Между тем дальнейшее рассуждение Екатерины в выброшенном отрывке еще любопытней. Она затрагивает вопрос о помещичьей власти в одной из самых существенных ее сторон – речь идет о праве помещика судить крестьян, праве, которое отдавало мужика во власть барина, практически неограниченную. Послушайте, как тихо, осторожно (но как настойчиво) подбирается автор Наказа к этой проблеме: "Когда закон дозволяет господину наказывать своего раба жестокими образом, то сие право должен он употреблять как судья, а не как господин. Желательно, чтобы можно было законом предписать в производстве сего порядка, по которому бы не оставалось ни малого подозрения в учиненном рабу насилии". "В российской Финляндии, – продолжает она так просто, будто в словах ее нет никакой взрывчатой силы, – выбранные семь или осмь крестьян во всяком погосте составляют суд, в котором судят о всех преступлениях (то есть им принадлежит юрисдикция и по тяжким преступлениям! – О. Ч.). – С пользою подобный способ можно было бы употребить для уменьшения домашней суровости помещиков и слуг, ими посылаемых на управление деревень их беспредельное, что часто разорительно деревням и народу и вредно государству, когда удрученные от них крестьяне присуждены бывают неволею бежать от своего отечества".

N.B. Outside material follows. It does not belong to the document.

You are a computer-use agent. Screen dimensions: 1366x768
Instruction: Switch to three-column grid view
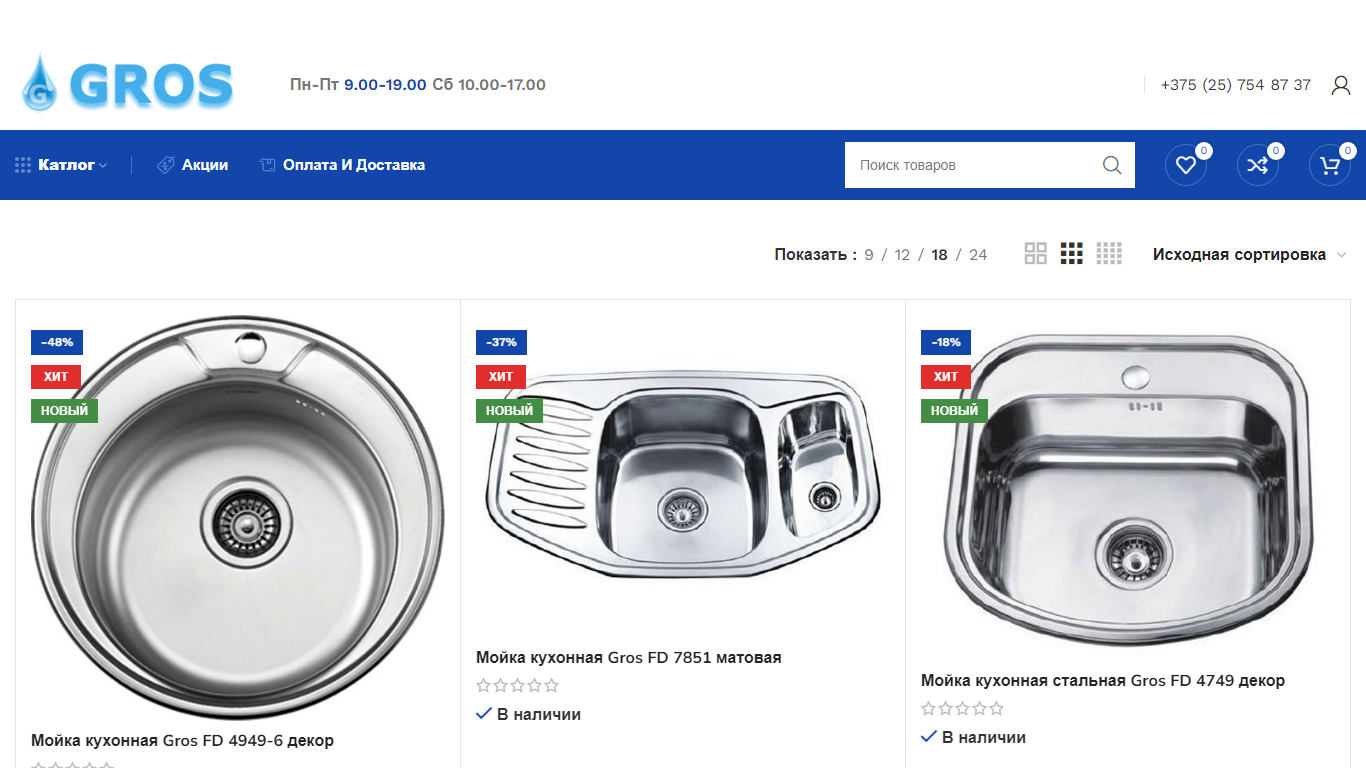coord(1072,254)
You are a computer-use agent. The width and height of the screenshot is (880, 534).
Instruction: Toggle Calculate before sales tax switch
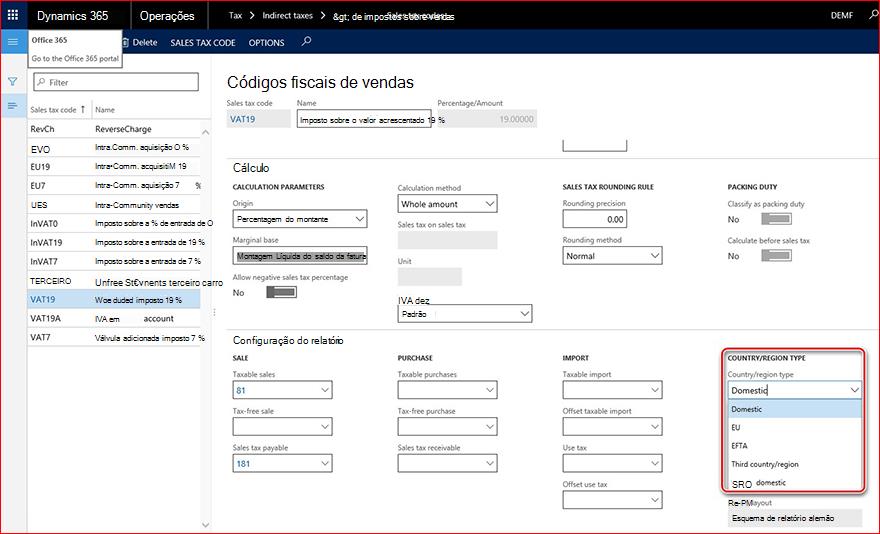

Вот так: начала она с рассуждений о праве "господина наказывать раба своего жестоким образом", а кончила идеей независимого крестьянского суда! Эту мысль о том, что крестьяне должны судиться собственным, а не помещичьим (и даже не государственным) судом, Екатерина развивает настойчиво: "Есть государства, где никто не может быть осужден инако, как двенадцатью особами, ему равными, – закон, который может воспрепятствовать сильно всякому мучительству господ, дворян, хозяев и проч.". Не может быть сомнений в том, на чьей она стороне – крестьянина или "господ, дворян, хозяев и проч.".
Как можно говорить о том, что из Наказа ничего не вычеркивалось, если существуют абзацы, явно из него выкинутые! Они известны давно, поскольку приведены еще у С. Соловьева в "Истории России".
Вычеркивалось все, что обнаруживало стремление автора ослабить или даже порвать крепостнические связи. В Греции и Риме, говорит она, раб мог требовать, чтобы в случае жестокости господина его продали другому, а потому "господин, раздраженный против своего раба, и раб, огорченный против своего господина, должны быть друг с другом разлучены". Замечательно, что к чувствам обоих, и раба, и господина, здесь равное отношение (хотя есть и оттенок: господин раздражен – чувство поверхностное, а раб огорчен – чувство более глубокое).
"Законы могут учредить нечто полезное для собственного рабов имущества" – фраза статьи 261 удивляла нас своей неопределенностью, но у нее был просто обрублен конец: "и привести его в такое состояние, – продолжает выброшенный отрывок, – чтобы они могли купить себе свободу".